Because of a similar issue, Carly Olivier said the deed restriction kept his mother from getting a bank loan to help repair structural problems caused by repeated flood damage.
“We got very little from home insurance — not enough to deal with the underlying problem, which was the foundation eroding because of the constant flooding issues and the sewer system backing up into the home,” Olivier said.
Workers had to build concrete pilings to raise the house and replace the roof, which caved in due to the structural issues, Olivier said. His mother has had to rent a place across town since 2016 while workers fix the house.
“We will lose money on this house, because we still have repairs to make,” Olivier said. “But we still have to keep up with our taxes, our mortgage payments, all of it.”
Like many of the affected homeowners, Olivier’s mother is an immigrant — she’s originally from Haiti — and English is her second language.
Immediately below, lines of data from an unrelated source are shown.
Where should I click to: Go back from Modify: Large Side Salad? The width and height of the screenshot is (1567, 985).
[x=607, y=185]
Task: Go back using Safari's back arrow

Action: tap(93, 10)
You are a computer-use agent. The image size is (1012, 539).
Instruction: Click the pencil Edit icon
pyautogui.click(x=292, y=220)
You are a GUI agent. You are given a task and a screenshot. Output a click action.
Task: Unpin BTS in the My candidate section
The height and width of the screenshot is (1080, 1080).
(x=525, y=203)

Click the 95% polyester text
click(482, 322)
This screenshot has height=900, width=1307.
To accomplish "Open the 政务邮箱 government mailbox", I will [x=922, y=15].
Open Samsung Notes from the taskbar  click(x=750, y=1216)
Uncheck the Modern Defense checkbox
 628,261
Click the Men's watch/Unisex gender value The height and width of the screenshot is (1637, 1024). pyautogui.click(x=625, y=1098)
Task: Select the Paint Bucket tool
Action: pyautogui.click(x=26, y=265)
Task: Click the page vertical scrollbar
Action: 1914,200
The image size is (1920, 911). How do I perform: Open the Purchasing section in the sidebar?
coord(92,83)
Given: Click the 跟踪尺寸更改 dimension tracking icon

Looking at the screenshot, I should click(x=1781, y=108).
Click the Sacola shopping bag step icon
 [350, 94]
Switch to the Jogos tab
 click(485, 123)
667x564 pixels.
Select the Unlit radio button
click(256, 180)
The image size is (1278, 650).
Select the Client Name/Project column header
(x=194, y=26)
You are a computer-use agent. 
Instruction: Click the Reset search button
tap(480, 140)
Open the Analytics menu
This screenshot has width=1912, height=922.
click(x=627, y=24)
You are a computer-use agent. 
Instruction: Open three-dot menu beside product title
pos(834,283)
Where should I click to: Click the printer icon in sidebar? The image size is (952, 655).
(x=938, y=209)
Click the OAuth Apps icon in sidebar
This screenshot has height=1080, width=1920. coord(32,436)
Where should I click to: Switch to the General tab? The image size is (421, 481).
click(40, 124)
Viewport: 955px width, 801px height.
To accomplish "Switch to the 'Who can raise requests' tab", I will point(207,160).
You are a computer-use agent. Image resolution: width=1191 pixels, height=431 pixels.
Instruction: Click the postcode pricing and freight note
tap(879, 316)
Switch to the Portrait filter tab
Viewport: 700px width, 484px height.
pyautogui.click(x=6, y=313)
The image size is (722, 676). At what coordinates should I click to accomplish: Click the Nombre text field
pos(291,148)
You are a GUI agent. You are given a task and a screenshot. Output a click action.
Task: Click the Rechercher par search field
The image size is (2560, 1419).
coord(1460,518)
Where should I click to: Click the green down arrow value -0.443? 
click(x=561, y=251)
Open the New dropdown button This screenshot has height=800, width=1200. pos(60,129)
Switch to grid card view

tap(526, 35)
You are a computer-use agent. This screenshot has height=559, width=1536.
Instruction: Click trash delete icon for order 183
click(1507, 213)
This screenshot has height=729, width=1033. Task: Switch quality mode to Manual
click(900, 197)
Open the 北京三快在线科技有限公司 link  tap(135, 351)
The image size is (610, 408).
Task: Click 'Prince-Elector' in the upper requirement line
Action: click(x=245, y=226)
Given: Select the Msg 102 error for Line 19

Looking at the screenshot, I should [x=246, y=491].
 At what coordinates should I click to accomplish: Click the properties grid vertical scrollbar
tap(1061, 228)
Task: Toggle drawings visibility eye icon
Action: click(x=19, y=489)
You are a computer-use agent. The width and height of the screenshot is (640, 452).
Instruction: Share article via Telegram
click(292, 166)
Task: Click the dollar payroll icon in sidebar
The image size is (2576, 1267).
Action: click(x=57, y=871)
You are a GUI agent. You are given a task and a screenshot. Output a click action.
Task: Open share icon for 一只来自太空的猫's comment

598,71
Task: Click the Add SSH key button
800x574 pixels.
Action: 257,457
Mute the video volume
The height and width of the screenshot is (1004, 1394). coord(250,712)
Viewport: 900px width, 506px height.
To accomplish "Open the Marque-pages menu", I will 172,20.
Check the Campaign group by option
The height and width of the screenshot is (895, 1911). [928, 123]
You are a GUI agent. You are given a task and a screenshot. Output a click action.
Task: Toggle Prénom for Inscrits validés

Olivier suspects a language barrier kept his mother and others from understanding how the deed restriction could impact their finances for decades.
Nwabueze hopes city officials do take the time, as promised, to hear homeowners’ stories — and act to make things right.
“This is an affordable housing program that’s supposed to help people build wealth and become stable by buying a home, but the city is saying: ‘You’re not going to reap the benefits of this because the money is going back to the city now, and too bad, oh well for you!’” she said. “How can they disenfranchise somebody that they say they’re trying to help?”